Calling for productivity-linked wages in the sector, Nataraj said incentives and subsidy given to the farm sector should be extended to commodity plantations to make them economically and socially viable.

“Though the overall health of the plantation sector was better than in the recent past due to remarkable turn-around in the price levels of coffee, rubber and spices (pepper and cardamom), rising production cost of tea was a cause for concern,” Nataraj said.

The surprise presence of veteran film actress and Lok Sabha member from Rampur constituency in Uttar Pradesh, Jayaprada, livened up an otherwise drab inaugural session, which was, ironically, the last function of the two-day event.

Bad weather and re-scheduling the conference from September second week to October third weekend kept away a large number of planters and other stakeholders from the event, including commodity review and technical sessions.

“This is the first time in the history of Upasi that its annual meet had to be put off for want of VIPs (central ministers and lawmakers) to inaugurate it. About 60 percent of the planters chose to skip this time due to fickle climate, heavy fog and sudden downpour,” S. Balliappa, a coffee planter from Karnataka, told IANS.

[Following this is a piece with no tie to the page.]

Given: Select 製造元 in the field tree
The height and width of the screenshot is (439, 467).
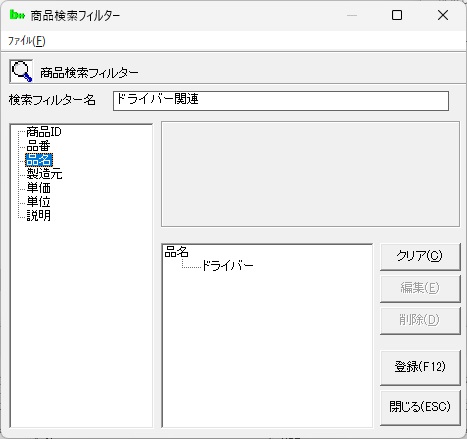Looking at the screenshot, I should [x=44, y=174].
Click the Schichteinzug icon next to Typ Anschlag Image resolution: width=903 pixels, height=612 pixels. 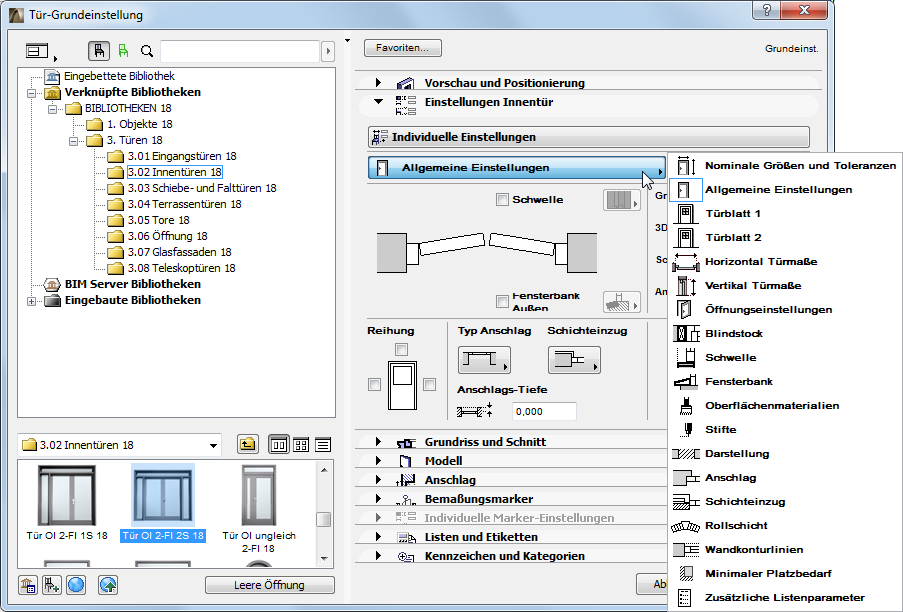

Even the number of exhibitors from the sector and its associated industry players declined 50 percent, as truant weather thwarted their plans to showcase their equipment and technologies at the wet venue adjacent to the Upasi headquarters on the slopes of the dense wooded hills.

Barring Rubber Board chairperson Sheela Thomas, chairmen of other state-run boards for tea, coffee and spices and their deputies were not present on the occasion, disappointing the planters as well as the beleaguered organisers.